Last month, I introduced the concept of contact optimization. This involves expanding marketing horizons beyond simply managing the mailbox to include communication strategies that optimize customer experience across all interaction points. Customer behavior and preference, combined with sophisticated predictive analytics, are used to drive all communication decisions, including what to talk about, when to initiate the conversation and where the communication happens. The goal of contact optimization is to pinpoint the most important message to talk to the customer about at a particular point in time, and to create an environment where customer communications move from nuisance to expected and the customers actually look forward to hearing from you.

In theory, optimizing customer communications sounds wonderful. Playing customer for a moment, I can certainly attest to the delight I would feel if my bank cut out the loosely targeted phone solicitations, stopped mailing the never used (and must be shredded) credit card cash advance checks, and confined their email and Internet banking alerts to real problems such as suspected fraud or double debit of a monthly bill pay. In this environment, I would welcome communications on topics in which I have expressed interest (e.g., retirement planning). I might actually read all the communications I receive rather than attempting to guess from the packaging which are worthwhile and which go straight into the circular file. Unfortunately, despite the significant benefits of contact optimization, only a handful of leading organizations are truly reaching for communication nirvana. I closed last month’s discussion with the thought that adoption rates are relatively low because the organizational and technical hurdles are fairly high. This month I’ll focus on resolving the organizational challenges.

Trading theory for reality highlights the organizational difficulty in contact optimization. Delivering only significant, timely and relevant communications also means eliminating those that do not make the cut. To meet the expectations listed above, my bank would have to prioritize contacts across functional areas. This means determining which communications are really necessary, identifying those that fall within my expressed interest areas and imposing the organizational discipline to eliminate or drastically reduce anything outside these boundaries. It also means opening the door for turf wars between marketers, branch personnel, product managers, etc. - all of whom have agendas that could be adversely impacted by the restrictions.

While this task is difficult, it is not impossible. Developing a communication matrix is a great first step. This matrix documents the organization’s communication priorities and provides a mechanism for enforcing them. To build the matrix, the range of possible communications is identified and segmented into categories. Common high-level categories include sales offers, service messages, complaint responses, regulatory notifications, retention actions and information request fulfillments. Note that complex contact optimization strategies may include many more granular subcategories as well. Next, the organization must decide how frequently it wants to allow a customer to receive each type of communication relative to all of the others. Allowable time between communications can and should vary based on the type of communication being considered. It may not be desirable to inundate a customer with a sales and service contact in the same week, or to send two sales contacts in a single month.

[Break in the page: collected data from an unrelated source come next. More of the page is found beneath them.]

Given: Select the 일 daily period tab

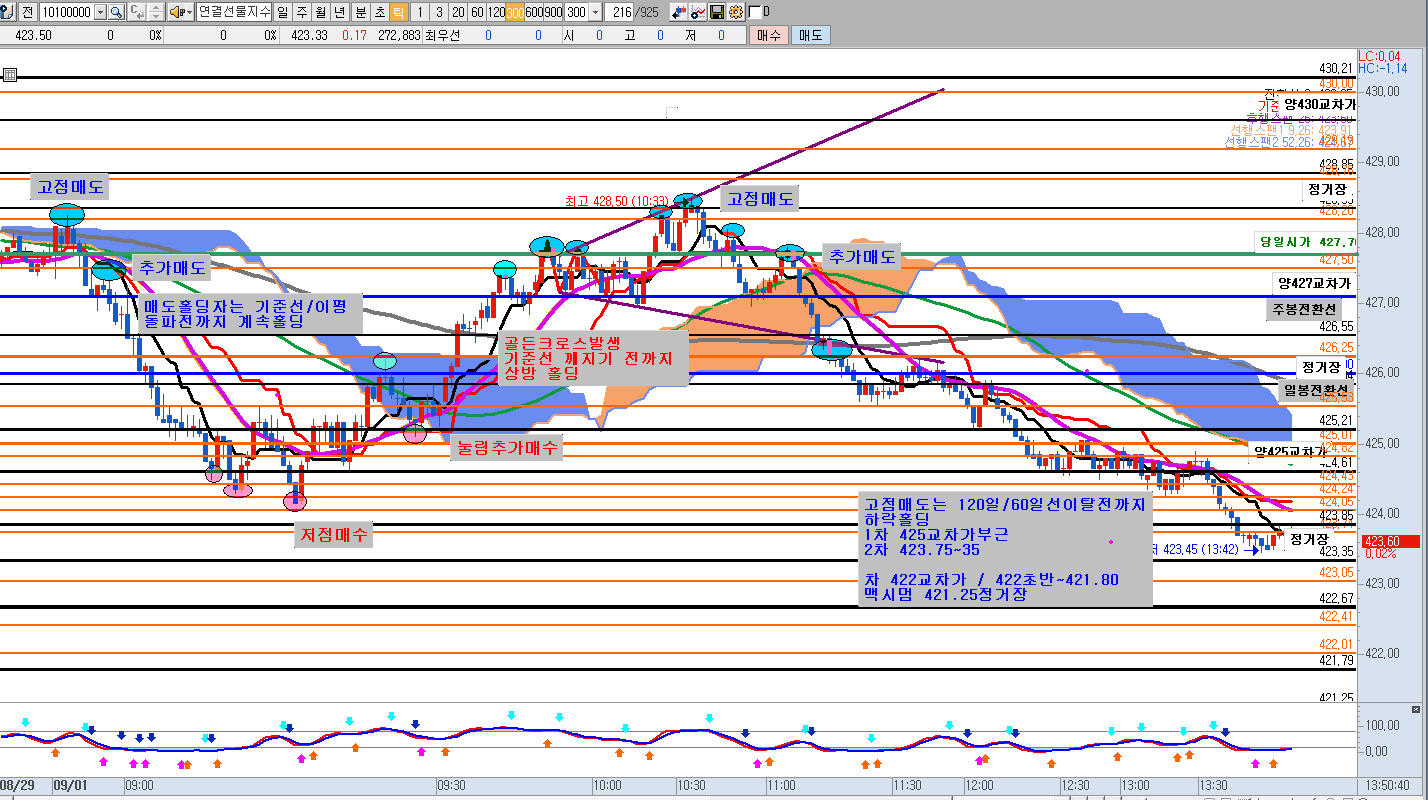Looking at the screenshot, I should click(x=283, y=12).
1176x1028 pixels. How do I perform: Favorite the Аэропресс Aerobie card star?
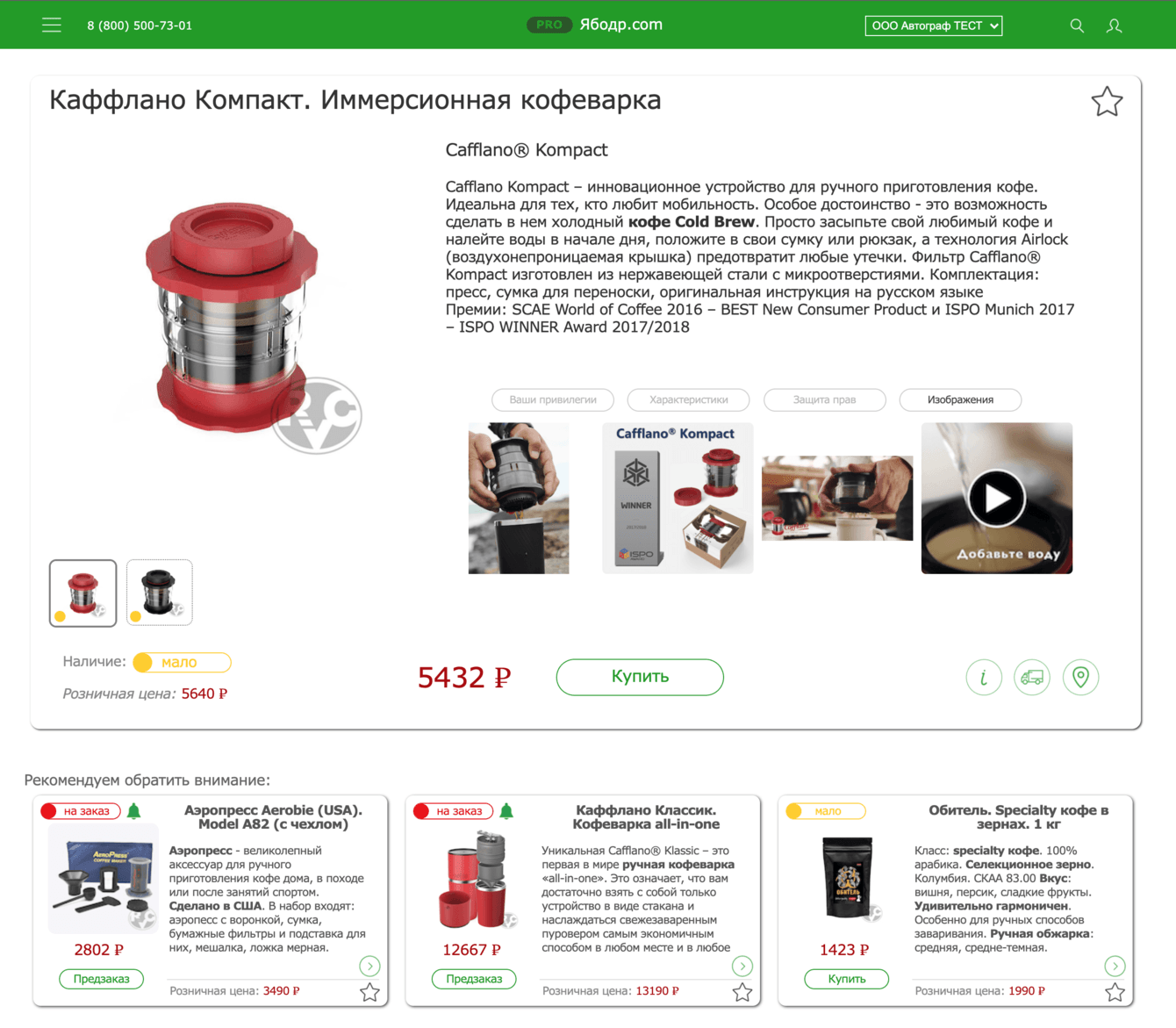[369, 992]
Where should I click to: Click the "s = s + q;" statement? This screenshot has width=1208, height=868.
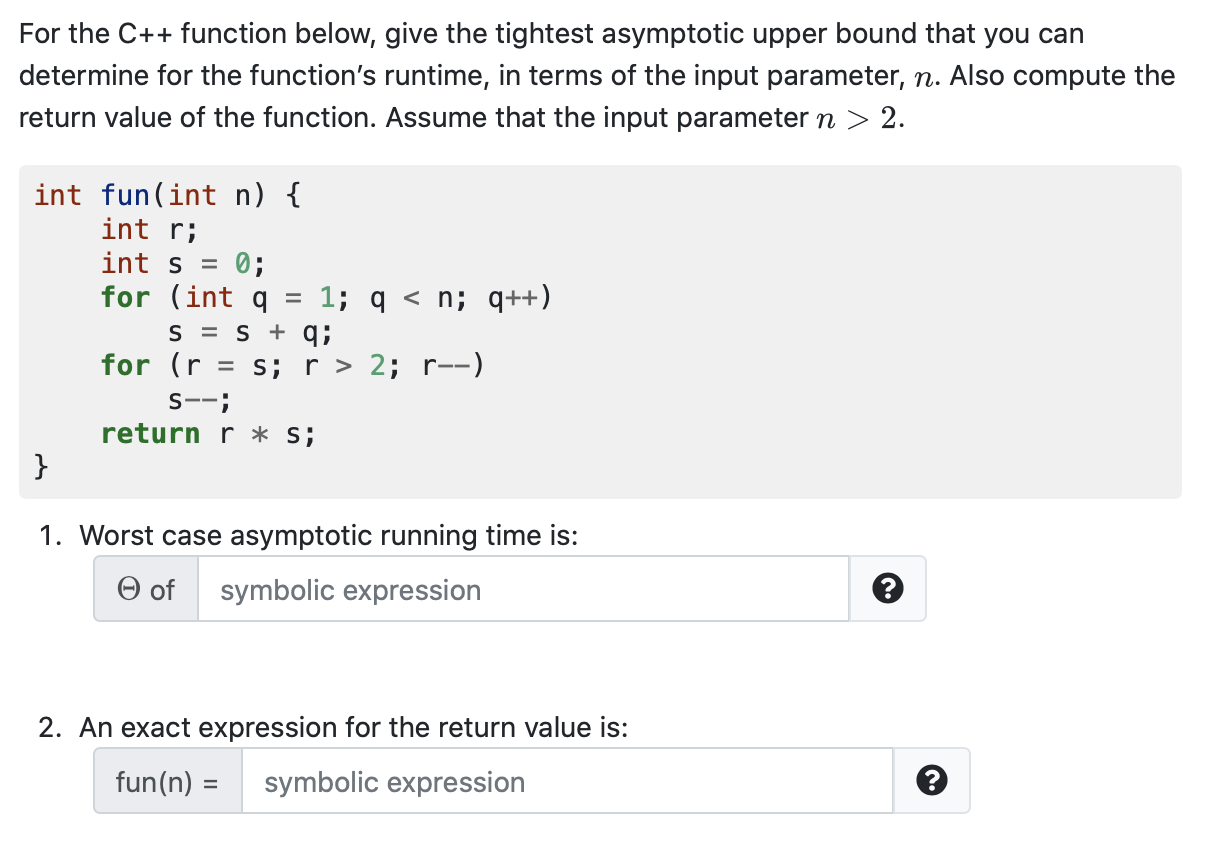(x=250, y=332)
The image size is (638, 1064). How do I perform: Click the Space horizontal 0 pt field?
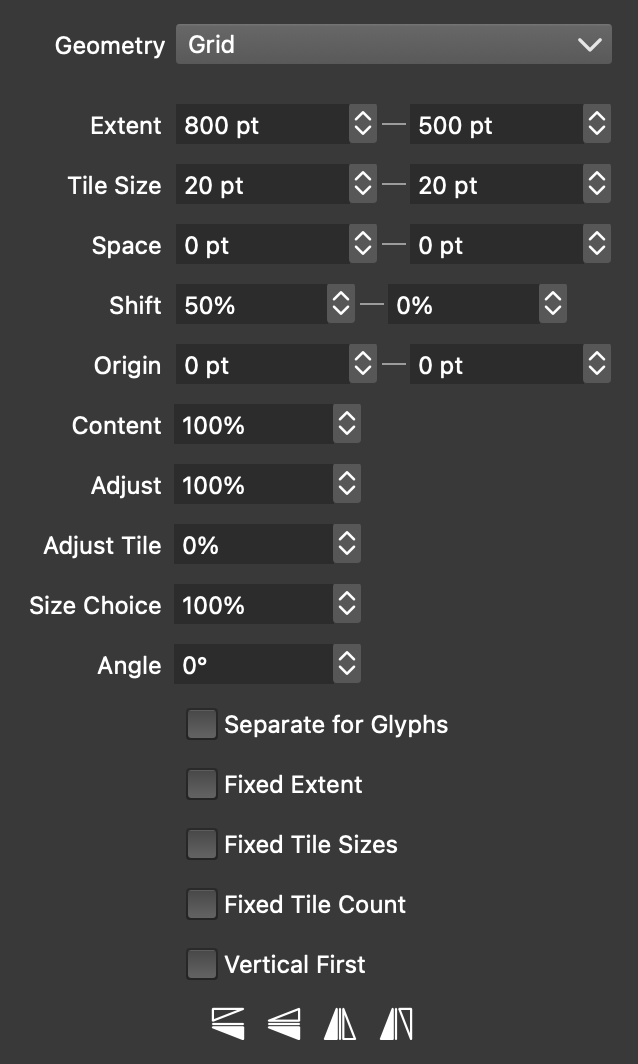[x=262, y=245]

However, a profitable customer that makes a significant withdrawal from savings and cancels multiple direct bill-pay agreements could require an immediate retention call, even if you just talked to the customer the day before. Information request fulfillments, regulatory notifications and complaint responses may receive top priority and may push out the length of time before the next nonessential communication is allowed to happen.

In many instances, the act of developing the matrix itself can help to foster the understanding, cooperation and buy-in necessary to alleviate turf wars. Gathering the right set of key stakeholders (anyone who communicates with the customers) and tallying the current contact levels can clearly highlight overcommunication problems. When you send more than 300 communications per year to your best customers, as one bank unwittingly did, the likelihood that any single message registers is small. Facilitating frank discussion on priorities, such as complaint response over sales offers, and determining time between communications is not always easy but can foster understanding and acceptance.

The matrix can also serve as the springboard for identifying and escalating very real issues. If marketing is measured on the number of customers it reaches out to per month and sales offers are restricted for most of the customer base in January due to the issuance of regulatory tax documents, there is a real conflict between the contact optimization strategy and the marketing performance objectives. Conflicts like these must be resolved in order to effectively implement optimization.

Implementing contact optimization can benefit both the customer and the organization. It can also have the unintended benefit of identifying organizational conflicts and providing a process for working to resolution. Next month, I will look at some of the technical challenges to implementing this strategy and highlight the capabilities that should be present in a robust contact optimization software application.